By about lunchtime, I had a clean compilation with maybe 30 different units
(I haven't counted them) but when I came to run the program, it didn't
progress after the splash screen, displaying the error 'Class FMTBCD not
known'. I recognised this name as it is one of three units (the others being
SqlExpr and Provider) that dbExpress adds to units that use that kind of
database component. I hadn't been diligent in deleting these units from the
source files, so first I had to do a global search then removed them from
about 15 different units.
After recompiling, I still had this error, so the next step was to look for
persistent field variables defined as TFMTBcdField (or similar). There were
a small number of such variables, but replacing them was problematic as that
definition came from the DFM files. So I added some more replacement rules
to the DFM migrator to handle this case. I should point out that sometimes
adding what seems to be a simple change to the migrator is actually quite
complicated. For example, I had some such fields that had to be redefined as
TFloatField, but as the fields in the original DFMs had properties such as
'precision' and 'size' that TFloatField does not have, these lines
have to be excluded from the transfer - not so easy. These changes are
required because Delphi 12 Community Edition deliberately excludes certain
types.
Even after changing the type of these variables, I was still getting the
error message. Eventually I tracked it down to one specific query in the
data module, an 'invisible' query that has several fields defined as BCDs.

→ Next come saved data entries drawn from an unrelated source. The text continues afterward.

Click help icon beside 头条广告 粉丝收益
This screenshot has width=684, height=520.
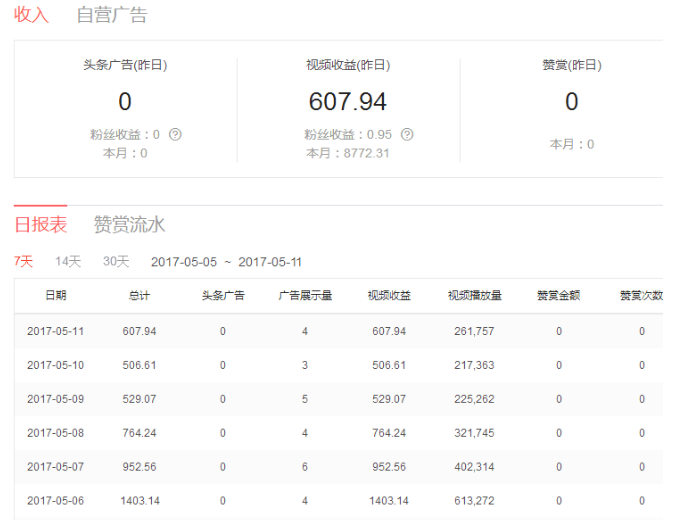point(176,135)
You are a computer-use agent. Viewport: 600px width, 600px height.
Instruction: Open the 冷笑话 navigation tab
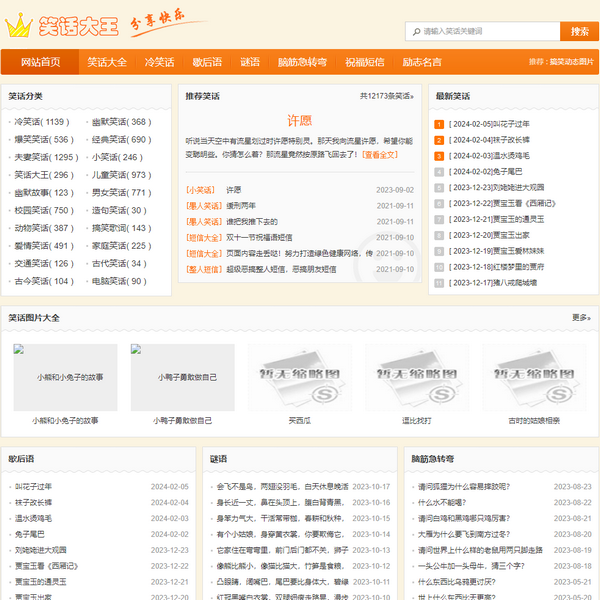tap(159, 62)
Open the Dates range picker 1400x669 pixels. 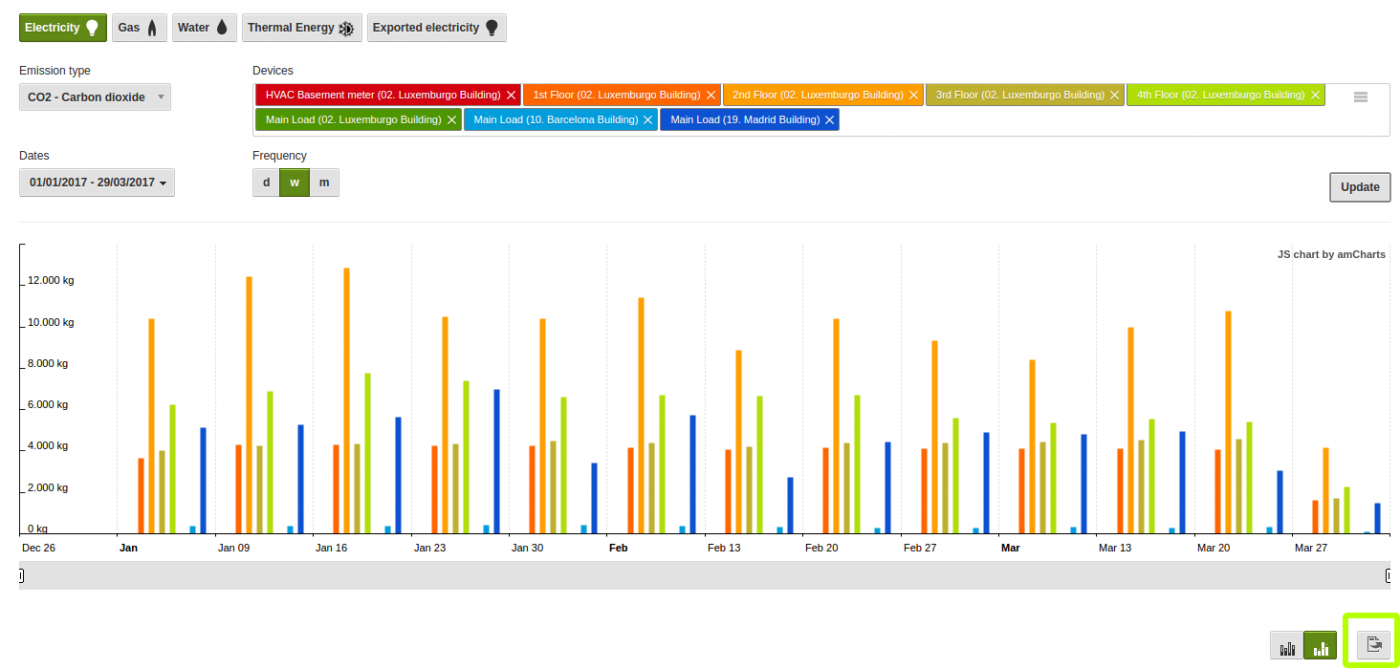97,183
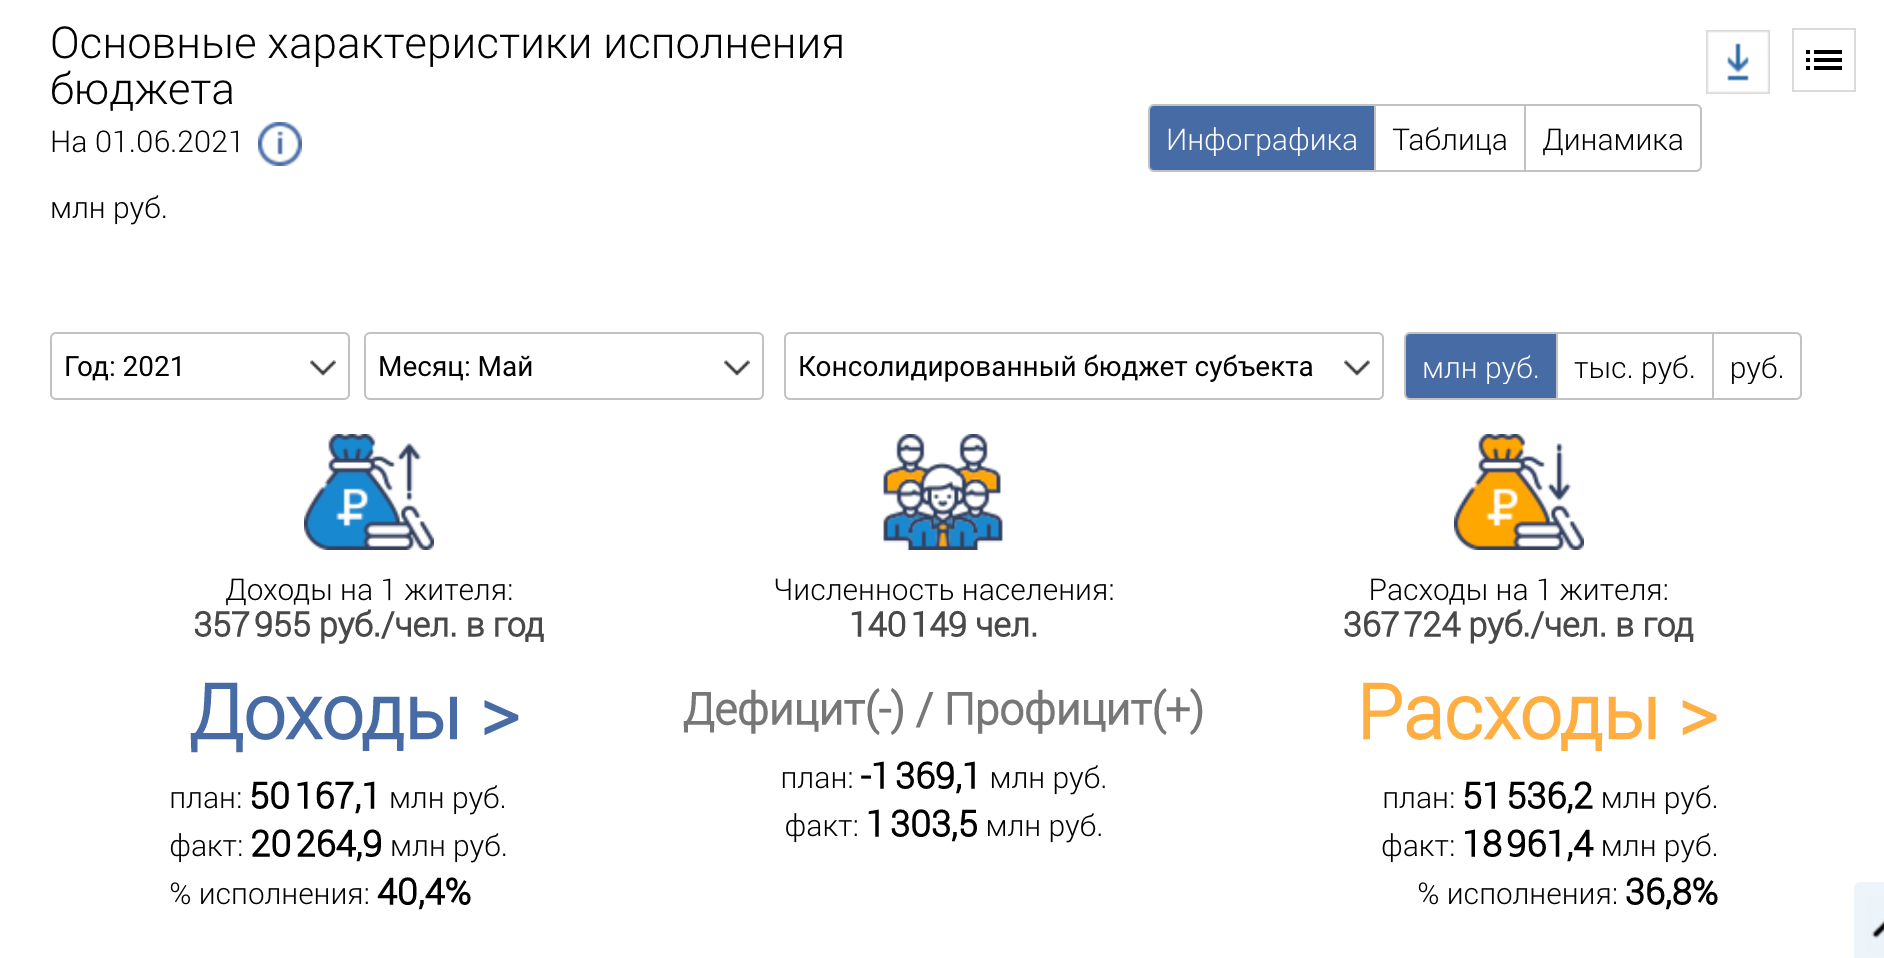Viewport: 1884px width, 958px height.
Task: Click the info icon next to date
Action: click(x=280, y=144)
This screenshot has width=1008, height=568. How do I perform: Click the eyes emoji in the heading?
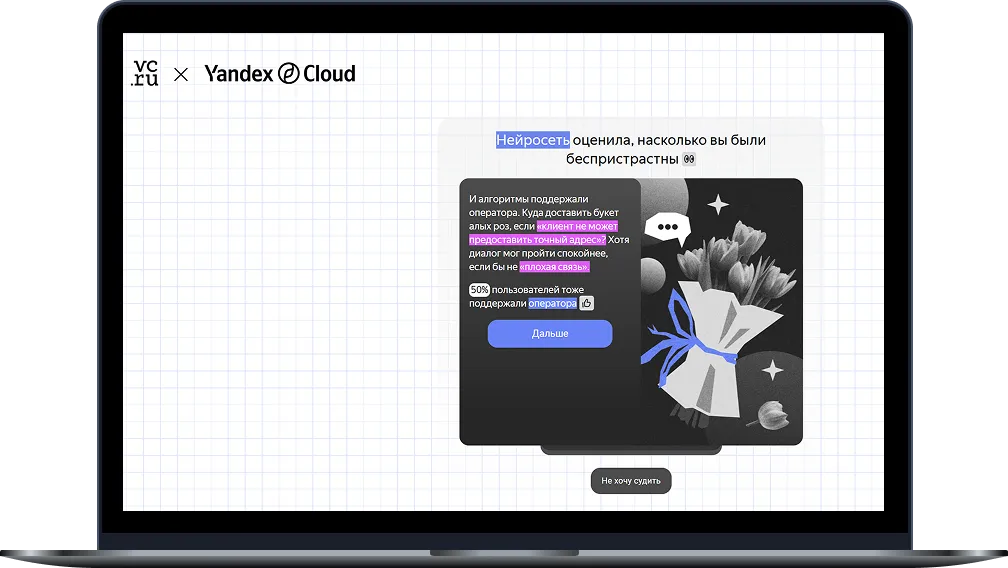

Changing these was very difficult but eventually I succeeded. But was that
the end of my problems? No - first there was TMemoField then TSmallintField.
Fortunately it was easy to overcome these problems by directly editing the
appropriate DFM file.
Then when I thought that I had a clean compilation and no run time errors,
Windows' Access Control had to stick his ugly head into the process, so I
had to spend a frustrating hour or so getting a certificate, saving it into
the certificate manager and thence into the Delphi compiler. Fortunately I
won't have to do this again, although I may have to copy what is equivalent
to a small batch file when I work on another program.
Finally at about 7 pm, after a very long and stressful day, the program
compiled and actually ran. I could bring up the list of customers! This may
not seem much, but to get this far required fixing and compiling many units
and overcoming what can only be described as overhead. Of course, very
little on this form works at the moment, but the remaining problems here are
relatively easy to fix.
And once that's done, then I'll have to start the process over again,
finding important forms that need to be compiled and then the units that
support those forms. The 'DoCustomers' form is used for three different
tables and requires 18 different user forms in its 'uses' statement, so
completing this form will be an important milestone. Then there is the
'DoDockets' form with about 20 different supporting forms, and the
'DoTables' form with maybe 30 forms. Once these are completed, then 'there
only remains' about 40 report forms, but these should be relatively simple
to migrate as they are all based on the same template.